Ross O'Hanley

No. 25
- Position: Defensive back

Personal information
- Born: February 2, 1939 Everett, Massachusetts
- Died: April 7, 1972 (aged 33) Needham, Massachusetts
- Listed height: 6 ft 0 in (1.83 m)
- Listed weight: 183 lb (83 kg)

Career information
- High school: Christopher Columbus (Boston, Massachusetts)
- College: Boston College

Career history
- Boston Patriots (1960–1965); Miami Dolphins (1966);

Awards and highlights
- TSN All-AFL (1960); 1959 Scanlan Award;
- Stats at Pro Football Reference

= Ross O'Hanley =

American football player (1939–1972)

Ross O'Hanley (February 2, 1939 – April 7, 1972) was an American football safety with the Boston Patriots of the American Football League from 1960 to 1965. He was an All-League AFL player in 1960.

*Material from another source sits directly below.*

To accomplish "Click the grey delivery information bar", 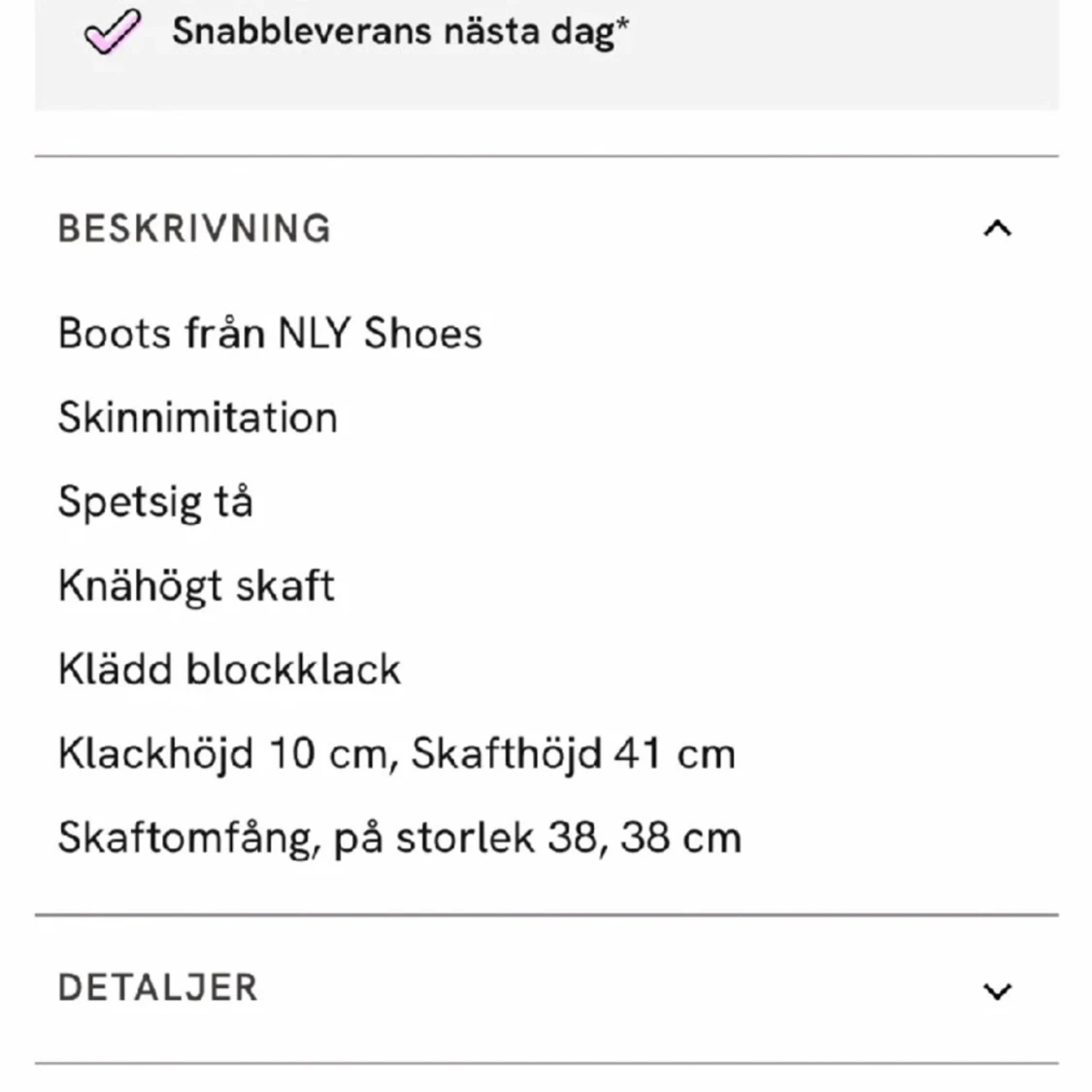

O'Hanley was selected by the Miami Dolphins in the 1966 AFL expansion draft but never played a game for them. He suffered a severe thigh bruise during the preseason and missed the 1966 season, and was cut and retired before the 1967 season.

After his football playing days, O'Hanley first turned to coaching. O'Hanley coached the Lowell/Quincy Giants of the Atlantic Coast Football League (ACFL) from 1968 to 1969.

After coaching, he worked as a high school math teacher and as aide in the Massachusetts attorney general's office, before being struck by a brain tumor in 1971.